REQUEST
Update the items from the line containing "The height and width of the screenshot is (768, 1024)." through the end of the items, both ends included, by changing "recent changes" to "latest edits" and leaving everything else the same. Give only those lines, without the pictures.

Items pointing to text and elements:
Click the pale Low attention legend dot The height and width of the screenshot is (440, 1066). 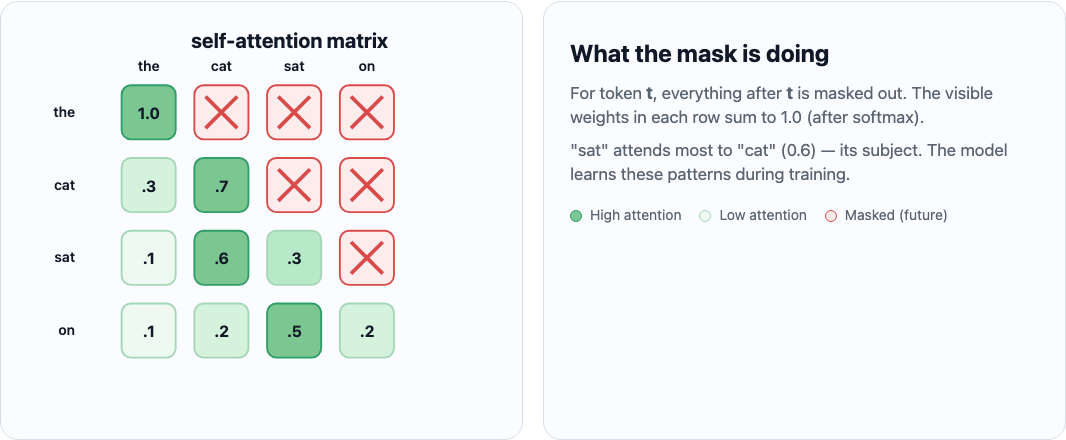click(705, 215)
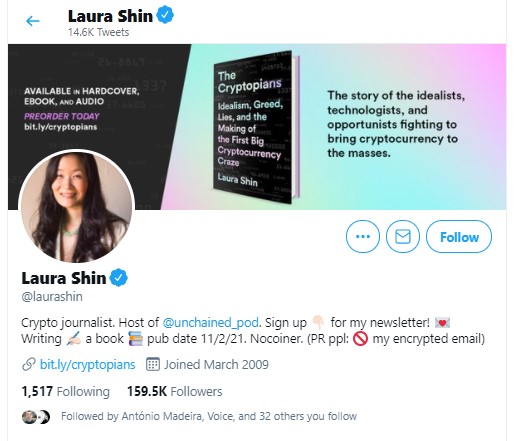
Task: Click the calendar icon next to Joined date
Action: pyautogui.click(x=153, y=364)
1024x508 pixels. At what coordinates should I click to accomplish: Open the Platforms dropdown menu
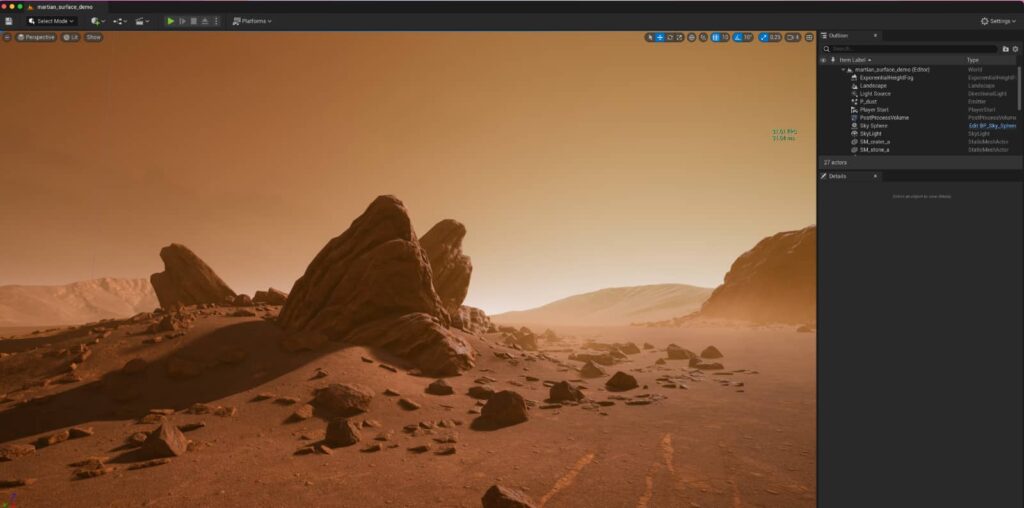(x=252, y=21)
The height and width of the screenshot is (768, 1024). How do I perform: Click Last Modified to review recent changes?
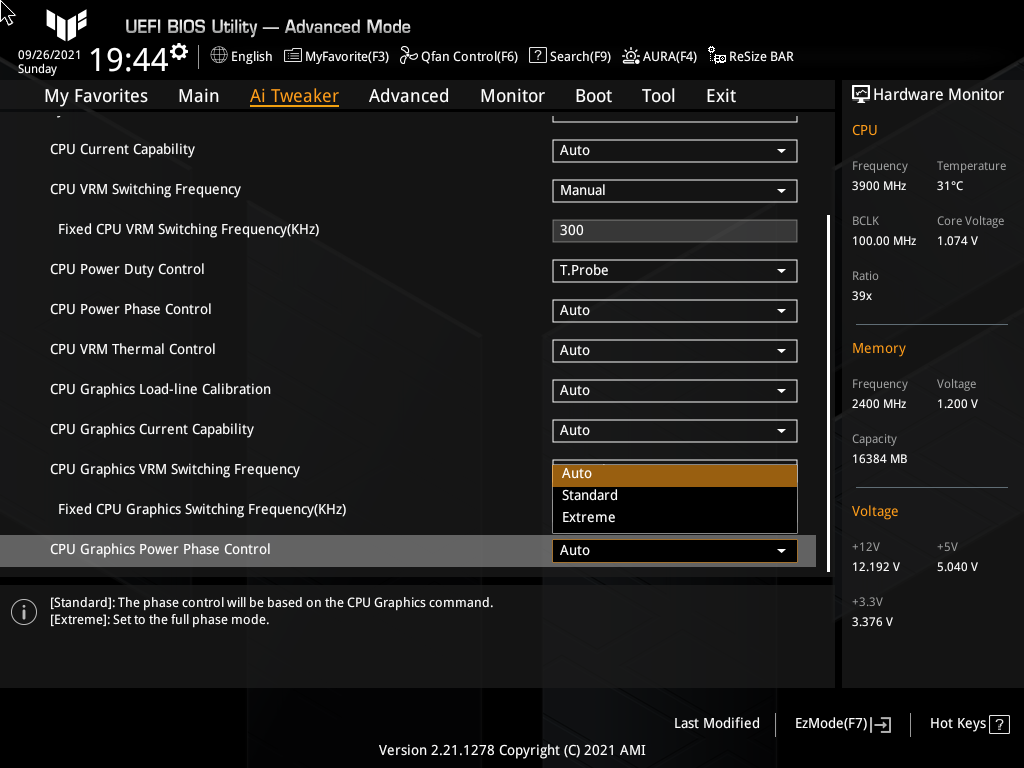point(716,723)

PROBLEM SOLUTION
The height and width of the screenshot is (768, 1024). How do I perform: Click Last Modified to review latest edits?
point(716,723)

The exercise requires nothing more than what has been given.